5

I would like to print ONLY the line which contains "Server" in the below piece of output:

Date: Sun, 16 Dec 2012 20:07:44 GMT
Expires: -1
Cache-Control: private, max-age=0
Content-Type: text/html; charset=ISO-8859-1
Set-Cookie: PREF=ID=da8d52b67e5c7522:FF=0:TM=1355688464:LM=1355688464:S=CrK5vV-qb3UgWUM1; expires=Tue, 16-Dec-2014 20:07:44 GMT; path=/; domain=.google.com
Set-Cookie: NID=67=nICkwXDM6H7TNQfHbo06FbvZhO61bzNmtOn4HA71ukaVDSgywlBjBkAR-gXCpMNo1TlYym-eYMUlMkCHVpj7bDRwiHT6jkr7z4dMrApDuTk_HuTrZrkoctKlS7lXjz9a; expires=Mon, 17-Jun-2013 20:07:44 GMT; path=/; domain=.google.com; HttpOnly
P3P: CP="This is not a P3P policy! See http://www.google.com/support/accounts/bin/answer.py?hl=en&answer=151657 for more info."
Server: gws
X-XSS-Protection: 1; mode=block
X-Frame-Options: SAMEORIGIN
Connection: close

This information is fetched from a list called websiteheaders.
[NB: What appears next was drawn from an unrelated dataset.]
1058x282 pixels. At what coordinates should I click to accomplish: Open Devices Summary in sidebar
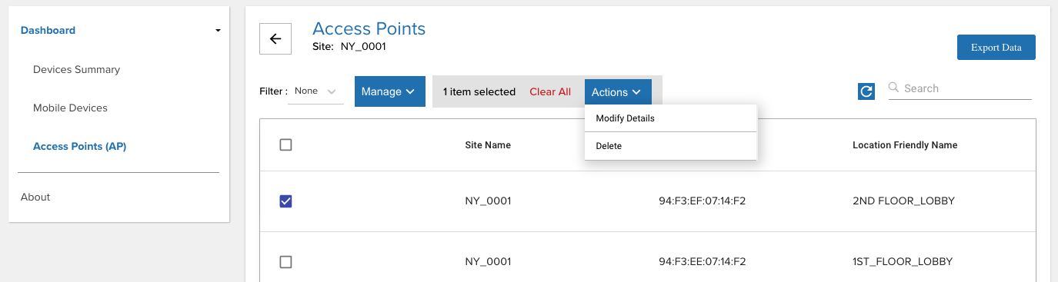click(x=77, y=69)
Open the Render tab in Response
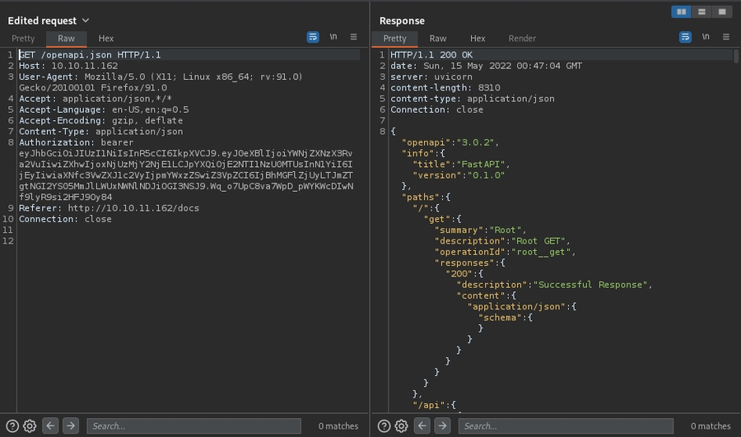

I have the below piece of code which is driving me crazy that it is not working properly...

for line in websiteheaders:
    if "Server" in line:
        print line

Now this above piece of code prints exactly the same block of text that is described at the beginning of my post. I just dont seem to get why it does that...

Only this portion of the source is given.